¿Fue el reinado de Isabel II una edad de oro?
Cuando la difunta reina ascendió al trono en 1952, Gran Bretaña, aunque en bancarrota y recuperándose de la Segunda Guerra Mundial, seguía siendo una potencia global importante. Al final del reinado de Isabel II en 2022, el más largo de la historia británica, la nación y su lugar en el mundo habían cambiado drásticamente. Sir David Cannadine guía a Danny Bird a través de los contornos de la Segunda Edad Isabelina, desde la ‘desvictorianización’ hasta la desindustrialización, y las formas en que la monarquía respondió a estos vertiginosos cambios.
De la posguerra a la globalización
El reinado de Isabel II abarcó siete décadas de transformación profunda.
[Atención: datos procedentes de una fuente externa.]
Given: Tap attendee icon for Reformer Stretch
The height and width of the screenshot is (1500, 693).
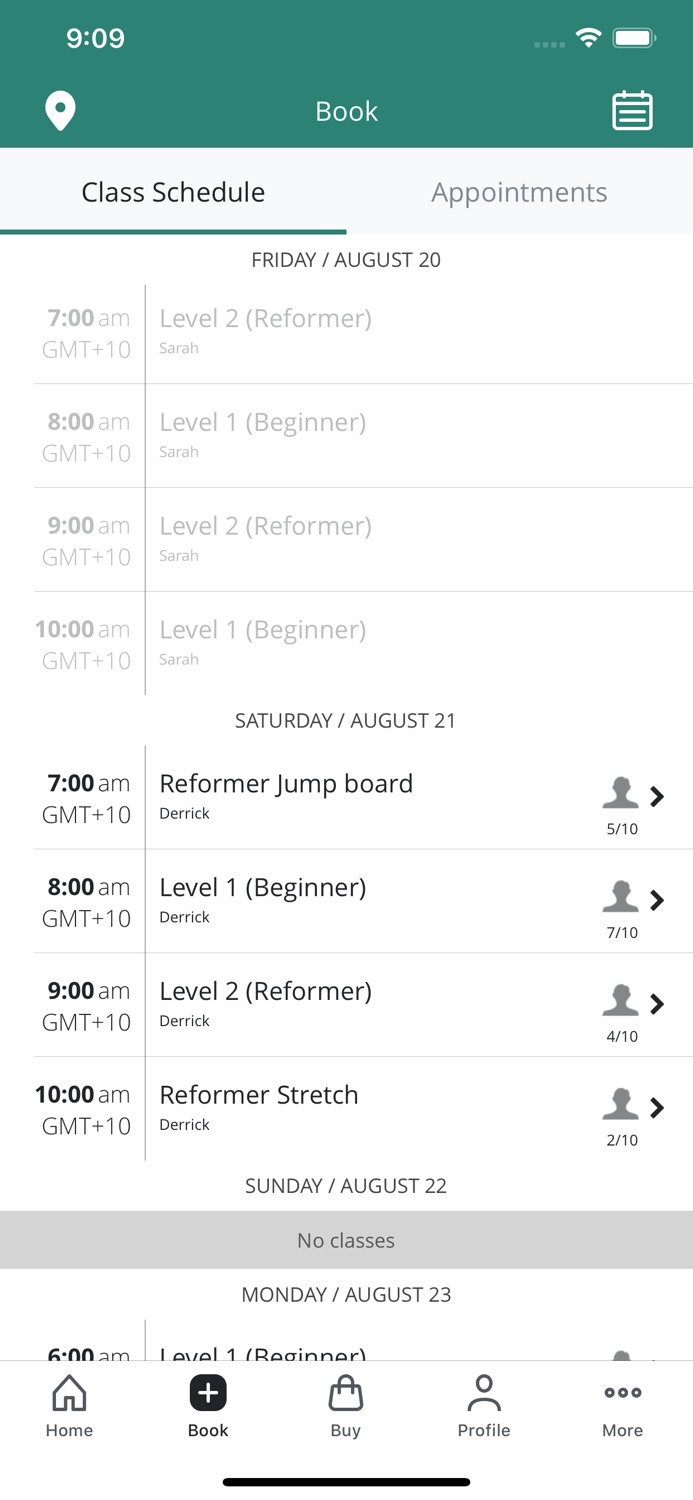Looking at the screenshot, I should [x=620, y=1104].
En 1952, el Imperio Británico aún se estaba desmoronando, pero el país mantenía influencia. Para 2022, el Reino Unido era una sociedad multicultural, postindustrial y digitalizada. La monarquía, como institución, tuvo que adaptarse a una era de escrutinio mediático constante y cambios en los valores sociales.
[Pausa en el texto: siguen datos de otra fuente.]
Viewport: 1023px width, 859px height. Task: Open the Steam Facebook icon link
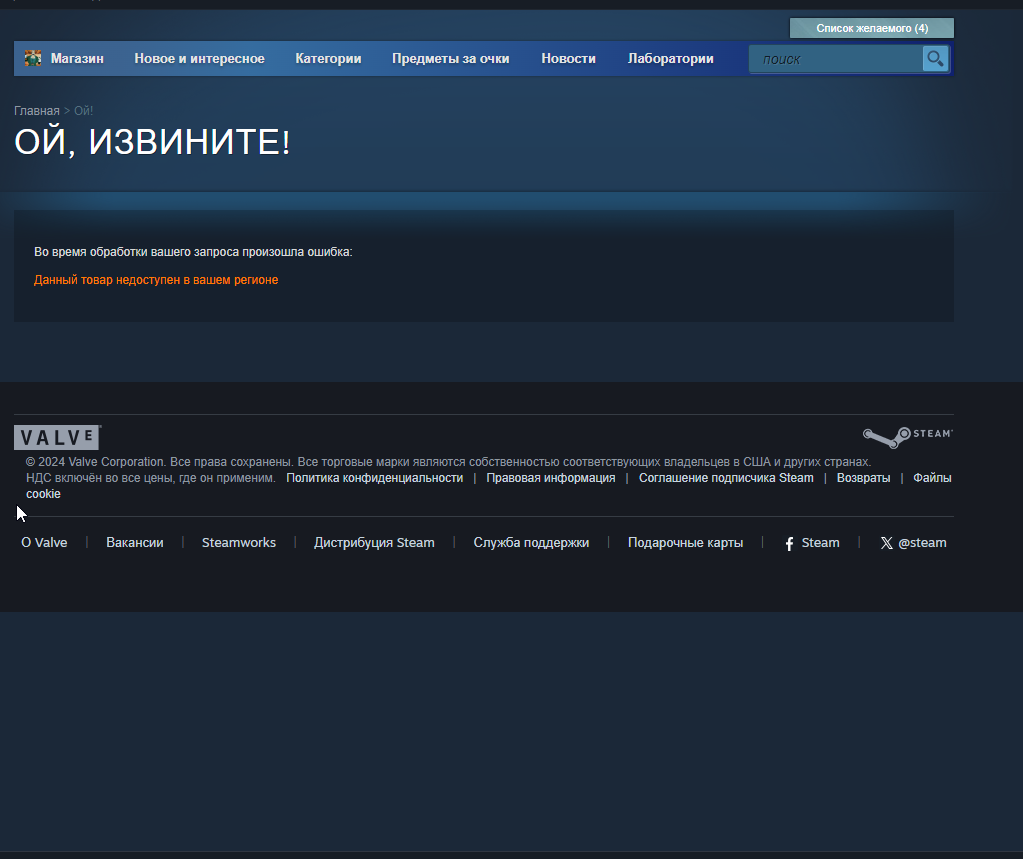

Desvictorianización y cambio social
Uno de los procesos clave fue la ‘desvictorianización’, término acuñado por Cannadine para describir el abandono de las normas victorianas en moral, política y cultura. La legalización del aborto, la abolición de la pena de muerte y la aceptación de la diversidad sexual marcaron un alejamiento de los valores del siglo XIX. La monarquía, inicialmente reticente, aprendió a navegar estas aguas con gestos simbólicos, como el discurso de la reina sobre la reconciliación con Irlanda.
Desindustrialización y declive económico
La economía británica pasó de ser industrial a basada en servicios. La minería, la siderurgia y la manufactura dieron paso a las finanzas y la tecnología. Este cambio trajo prosperidad a Londres y el sureste, pero dejó atrás a regiones enteras. La monarquía, a través de visitas y discursos, intentó mantener un sentido de unidad nacional, aunque las desigualdades persistieron.
La monarquía en la era mediática
Isabel II fue la primera monarca en la era de la televisión y luego de internet. Su coronación en 1953 fue un evento televisivo global. A lo largo de su reinado, la familia real se convirtió en objeto de fascinación y crítica, con escándalos como el divorcio de Carlos y Diana. La reina supo mantener una imagen de neutralidad y dignidad, aunque su manejo de la muerte de Diana en 1997 fue inicialmente criticado.
Legado y preguntas abiertas
¿Fue una edad de oro? Cannadine argumenta que sí, en términos de estabilidad institucional y adaptabilidad. Sin embargo, el declive del poder global británico, la pérdida del imperio y las divisiones internas (como el Brexit) sugieren una narrativa más compleja. La monarquía sobrevivió, pero su papel sigue siendo debatido. Al final, el reinado de Isabel II fue un espejo de la transformación de Gran Bretaña: de un imperio a una nación en busca de identidad.